The task >> Going down the listing below, print exactly each line from the one with "Open the 字体 font family dropdown" up to and including the one with "Image resolution: width=531", and skip the rest.

BEGIN Exercise material

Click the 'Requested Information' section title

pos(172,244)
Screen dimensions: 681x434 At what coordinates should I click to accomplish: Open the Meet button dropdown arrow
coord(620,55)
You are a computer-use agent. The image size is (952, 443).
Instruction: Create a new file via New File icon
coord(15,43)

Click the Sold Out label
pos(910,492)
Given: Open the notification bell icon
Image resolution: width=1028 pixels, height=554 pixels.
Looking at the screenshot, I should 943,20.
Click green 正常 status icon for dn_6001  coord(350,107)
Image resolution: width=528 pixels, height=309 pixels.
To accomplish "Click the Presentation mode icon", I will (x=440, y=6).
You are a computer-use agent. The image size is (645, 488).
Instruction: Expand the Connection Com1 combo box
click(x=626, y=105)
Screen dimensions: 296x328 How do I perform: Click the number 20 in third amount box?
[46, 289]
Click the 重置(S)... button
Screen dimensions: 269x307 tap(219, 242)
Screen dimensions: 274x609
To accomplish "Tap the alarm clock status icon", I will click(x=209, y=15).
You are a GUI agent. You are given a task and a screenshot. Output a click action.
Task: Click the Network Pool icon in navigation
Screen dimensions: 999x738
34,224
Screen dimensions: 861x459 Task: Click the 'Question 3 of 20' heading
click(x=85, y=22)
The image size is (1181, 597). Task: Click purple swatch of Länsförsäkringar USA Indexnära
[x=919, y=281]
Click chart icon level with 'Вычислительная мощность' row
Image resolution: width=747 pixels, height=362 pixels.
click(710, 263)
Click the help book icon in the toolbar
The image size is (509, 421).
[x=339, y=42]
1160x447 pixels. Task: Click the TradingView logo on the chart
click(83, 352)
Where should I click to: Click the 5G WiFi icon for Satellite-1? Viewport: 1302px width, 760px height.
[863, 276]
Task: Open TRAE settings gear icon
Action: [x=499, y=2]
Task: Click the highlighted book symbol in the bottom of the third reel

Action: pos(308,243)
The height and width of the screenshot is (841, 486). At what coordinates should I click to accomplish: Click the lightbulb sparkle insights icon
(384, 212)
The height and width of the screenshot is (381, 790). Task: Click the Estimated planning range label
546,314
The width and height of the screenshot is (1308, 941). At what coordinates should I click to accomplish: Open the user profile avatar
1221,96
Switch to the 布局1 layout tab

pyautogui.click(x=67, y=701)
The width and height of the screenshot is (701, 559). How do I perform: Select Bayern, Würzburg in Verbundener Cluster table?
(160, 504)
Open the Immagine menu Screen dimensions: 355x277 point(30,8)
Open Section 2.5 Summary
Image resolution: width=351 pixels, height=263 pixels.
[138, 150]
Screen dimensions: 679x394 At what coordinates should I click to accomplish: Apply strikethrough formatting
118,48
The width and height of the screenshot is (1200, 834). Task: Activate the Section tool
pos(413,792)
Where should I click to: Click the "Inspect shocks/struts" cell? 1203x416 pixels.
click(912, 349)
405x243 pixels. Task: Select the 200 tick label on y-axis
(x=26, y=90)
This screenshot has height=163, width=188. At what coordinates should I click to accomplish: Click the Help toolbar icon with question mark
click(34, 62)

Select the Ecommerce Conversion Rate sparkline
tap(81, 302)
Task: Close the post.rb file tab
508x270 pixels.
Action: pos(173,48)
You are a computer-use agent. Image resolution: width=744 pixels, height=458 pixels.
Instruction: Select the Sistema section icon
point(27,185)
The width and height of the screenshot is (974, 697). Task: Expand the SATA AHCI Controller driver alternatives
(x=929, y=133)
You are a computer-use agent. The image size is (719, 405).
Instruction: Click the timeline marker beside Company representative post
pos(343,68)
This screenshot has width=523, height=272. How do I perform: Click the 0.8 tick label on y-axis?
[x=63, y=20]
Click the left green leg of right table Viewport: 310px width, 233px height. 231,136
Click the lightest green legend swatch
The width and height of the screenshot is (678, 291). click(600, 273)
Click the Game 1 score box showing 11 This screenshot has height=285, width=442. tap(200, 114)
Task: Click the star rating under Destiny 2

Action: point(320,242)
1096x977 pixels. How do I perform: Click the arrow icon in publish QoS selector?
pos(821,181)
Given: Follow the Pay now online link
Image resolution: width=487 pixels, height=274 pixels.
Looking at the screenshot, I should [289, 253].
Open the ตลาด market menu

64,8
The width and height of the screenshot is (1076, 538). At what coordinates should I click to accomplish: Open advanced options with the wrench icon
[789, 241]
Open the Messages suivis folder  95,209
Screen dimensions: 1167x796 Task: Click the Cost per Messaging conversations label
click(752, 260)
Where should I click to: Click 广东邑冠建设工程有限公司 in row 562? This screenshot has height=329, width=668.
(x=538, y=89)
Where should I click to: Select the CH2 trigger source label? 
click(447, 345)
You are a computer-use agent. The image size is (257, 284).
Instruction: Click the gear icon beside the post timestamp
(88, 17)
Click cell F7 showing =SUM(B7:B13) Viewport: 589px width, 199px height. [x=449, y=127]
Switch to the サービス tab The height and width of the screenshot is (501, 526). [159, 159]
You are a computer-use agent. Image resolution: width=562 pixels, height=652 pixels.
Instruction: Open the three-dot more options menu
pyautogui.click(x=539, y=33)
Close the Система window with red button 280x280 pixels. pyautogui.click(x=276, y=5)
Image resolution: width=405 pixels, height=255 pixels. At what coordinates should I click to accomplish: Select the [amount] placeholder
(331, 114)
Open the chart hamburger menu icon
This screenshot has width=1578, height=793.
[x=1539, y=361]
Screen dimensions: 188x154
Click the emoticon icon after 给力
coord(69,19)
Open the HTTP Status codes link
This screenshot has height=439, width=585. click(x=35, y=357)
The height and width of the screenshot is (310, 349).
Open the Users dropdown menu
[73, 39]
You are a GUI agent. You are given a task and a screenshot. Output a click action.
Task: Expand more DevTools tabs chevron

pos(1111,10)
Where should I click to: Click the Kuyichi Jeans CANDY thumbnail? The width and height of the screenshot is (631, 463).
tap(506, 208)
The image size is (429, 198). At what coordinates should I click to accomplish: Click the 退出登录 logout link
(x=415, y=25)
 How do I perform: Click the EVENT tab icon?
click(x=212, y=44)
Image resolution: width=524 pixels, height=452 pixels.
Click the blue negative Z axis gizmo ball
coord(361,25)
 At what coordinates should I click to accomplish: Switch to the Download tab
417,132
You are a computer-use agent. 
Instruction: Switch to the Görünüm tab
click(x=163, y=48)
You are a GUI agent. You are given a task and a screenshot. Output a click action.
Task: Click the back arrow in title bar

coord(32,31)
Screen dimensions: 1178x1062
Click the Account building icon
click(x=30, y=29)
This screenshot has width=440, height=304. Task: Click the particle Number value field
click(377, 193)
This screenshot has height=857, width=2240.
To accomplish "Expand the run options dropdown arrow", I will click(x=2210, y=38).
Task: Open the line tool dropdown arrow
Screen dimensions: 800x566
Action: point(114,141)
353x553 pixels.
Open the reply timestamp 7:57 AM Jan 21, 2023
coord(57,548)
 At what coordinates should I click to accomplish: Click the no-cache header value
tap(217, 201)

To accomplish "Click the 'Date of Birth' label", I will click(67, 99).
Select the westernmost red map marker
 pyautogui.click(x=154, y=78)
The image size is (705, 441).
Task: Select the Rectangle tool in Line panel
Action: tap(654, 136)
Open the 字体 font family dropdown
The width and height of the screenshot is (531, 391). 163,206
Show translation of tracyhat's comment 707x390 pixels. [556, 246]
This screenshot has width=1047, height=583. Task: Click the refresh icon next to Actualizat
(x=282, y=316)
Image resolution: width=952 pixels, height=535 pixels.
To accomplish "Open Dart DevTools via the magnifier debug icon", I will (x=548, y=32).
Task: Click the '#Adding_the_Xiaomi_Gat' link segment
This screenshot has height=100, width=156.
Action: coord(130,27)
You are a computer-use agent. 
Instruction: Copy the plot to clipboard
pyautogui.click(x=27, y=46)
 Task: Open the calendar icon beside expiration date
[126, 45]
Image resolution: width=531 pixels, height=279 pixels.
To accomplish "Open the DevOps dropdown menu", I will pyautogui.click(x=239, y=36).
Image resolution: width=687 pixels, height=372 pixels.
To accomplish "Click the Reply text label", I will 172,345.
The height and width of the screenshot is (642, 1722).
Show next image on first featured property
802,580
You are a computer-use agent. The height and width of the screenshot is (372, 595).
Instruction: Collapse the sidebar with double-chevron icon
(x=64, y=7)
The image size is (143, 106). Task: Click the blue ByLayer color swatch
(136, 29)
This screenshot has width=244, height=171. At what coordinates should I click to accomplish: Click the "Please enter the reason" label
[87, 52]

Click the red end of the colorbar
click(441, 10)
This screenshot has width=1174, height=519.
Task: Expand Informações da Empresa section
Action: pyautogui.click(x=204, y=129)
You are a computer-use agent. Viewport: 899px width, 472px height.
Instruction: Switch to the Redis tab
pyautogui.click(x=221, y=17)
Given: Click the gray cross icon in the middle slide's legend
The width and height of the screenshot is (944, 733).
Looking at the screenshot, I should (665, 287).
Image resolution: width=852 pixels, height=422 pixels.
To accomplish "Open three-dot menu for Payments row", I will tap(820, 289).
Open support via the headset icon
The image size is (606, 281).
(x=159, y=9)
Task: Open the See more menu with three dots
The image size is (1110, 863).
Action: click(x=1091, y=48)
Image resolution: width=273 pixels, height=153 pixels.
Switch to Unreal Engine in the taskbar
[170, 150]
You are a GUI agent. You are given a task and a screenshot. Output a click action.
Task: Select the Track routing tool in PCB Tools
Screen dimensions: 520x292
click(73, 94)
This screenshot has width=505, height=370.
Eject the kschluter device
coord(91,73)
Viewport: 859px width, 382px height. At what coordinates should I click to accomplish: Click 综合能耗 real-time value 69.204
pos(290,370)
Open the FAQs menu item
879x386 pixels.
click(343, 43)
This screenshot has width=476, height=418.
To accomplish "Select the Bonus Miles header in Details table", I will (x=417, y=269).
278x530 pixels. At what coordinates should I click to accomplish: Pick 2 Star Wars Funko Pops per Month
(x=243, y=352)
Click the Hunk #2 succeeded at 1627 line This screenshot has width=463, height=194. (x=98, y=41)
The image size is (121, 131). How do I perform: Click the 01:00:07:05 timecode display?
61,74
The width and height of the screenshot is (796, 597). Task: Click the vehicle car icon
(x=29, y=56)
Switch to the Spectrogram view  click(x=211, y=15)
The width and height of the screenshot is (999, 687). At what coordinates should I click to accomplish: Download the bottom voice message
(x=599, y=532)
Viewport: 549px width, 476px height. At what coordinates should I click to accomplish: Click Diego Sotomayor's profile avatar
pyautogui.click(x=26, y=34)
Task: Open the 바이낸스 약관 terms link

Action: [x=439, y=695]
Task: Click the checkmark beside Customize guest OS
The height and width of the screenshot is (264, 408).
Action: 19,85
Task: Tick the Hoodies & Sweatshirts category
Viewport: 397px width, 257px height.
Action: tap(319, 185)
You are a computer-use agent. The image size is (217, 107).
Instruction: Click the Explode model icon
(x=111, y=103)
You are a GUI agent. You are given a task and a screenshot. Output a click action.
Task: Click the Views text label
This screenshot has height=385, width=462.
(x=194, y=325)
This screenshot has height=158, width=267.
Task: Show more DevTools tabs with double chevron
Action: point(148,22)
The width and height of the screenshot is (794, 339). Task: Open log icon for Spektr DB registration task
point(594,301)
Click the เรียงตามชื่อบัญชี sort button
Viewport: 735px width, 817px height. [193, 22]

END Exercise material

Expected answer >>
Open the 字体 font family dropdown
The width and height of the screenshot is (531, 391). 163,206
Show translation of tracyhat's comment 707x390 pixels. [556, 246]
This screenshot has width=1047, height=583. Task: Click the refresh icon next to Actualizat
(x=282, y=316)
Image resolution: width=952 pixels, height=535 pixels.
To accomplish "Open Dart DevTools via the magnifier debug icon", I will (x=548, y=32).
Task: Click the '#Adding_the_Xiaomi_Gat' link segment
This screenshot has height=100, width=156.
Action: coord(130,27)
You are a computer-use agent. 
Instruction: Copy the plot to clipboard
pyautogui.click(x=27, y=46)
 Task: Open the calendar icon beside expiration date
[126, 45]
Image resolution: width=531 pixels, height=279 pixels.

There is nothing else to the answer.